--- Start ---

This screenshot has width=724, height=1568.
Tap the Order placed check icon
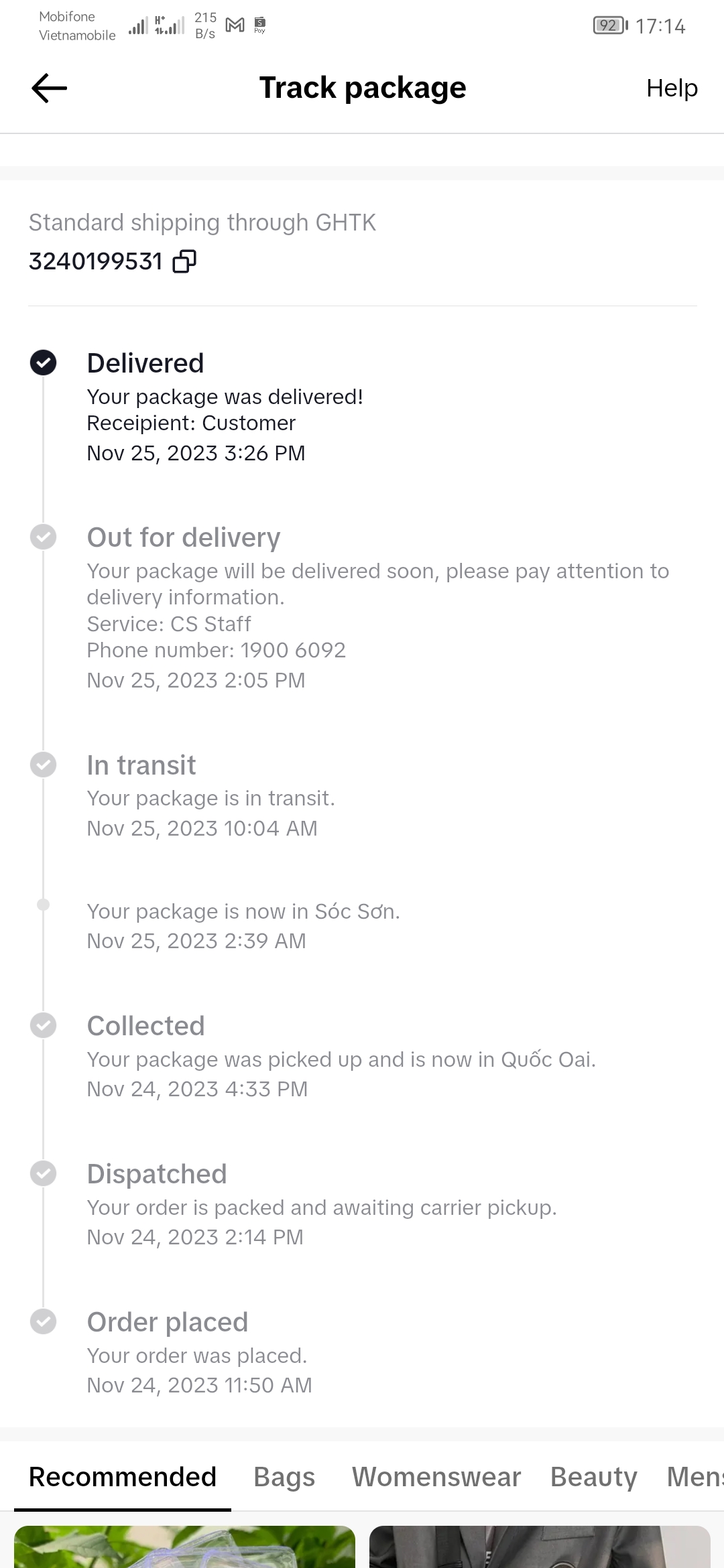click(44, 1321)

--- End ---
--- Start ---

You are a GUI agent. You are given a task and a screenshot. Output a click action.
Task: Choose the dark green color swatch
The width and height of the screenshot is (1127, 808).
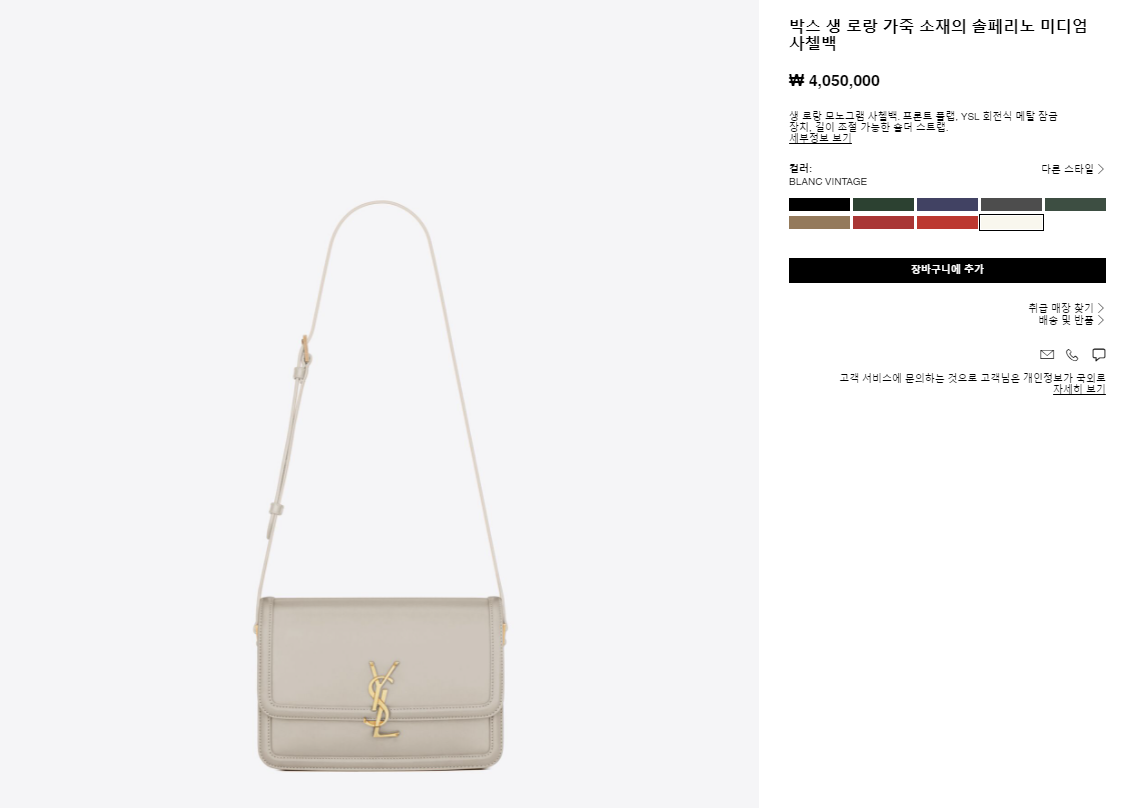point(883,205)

--- End ---

Description of the task: Copy the material word for word, starting with the line that has "You are a GUI" and going on through the line that has "point(883,205)". Leave the pictures out.

Exercise answer:
You are a GUI agent. You are given a task and a screenshot. Output a click action.
Task: Choose the dark green color swatch
The width and height of the screenshot is (1127, 808).
point(883,205)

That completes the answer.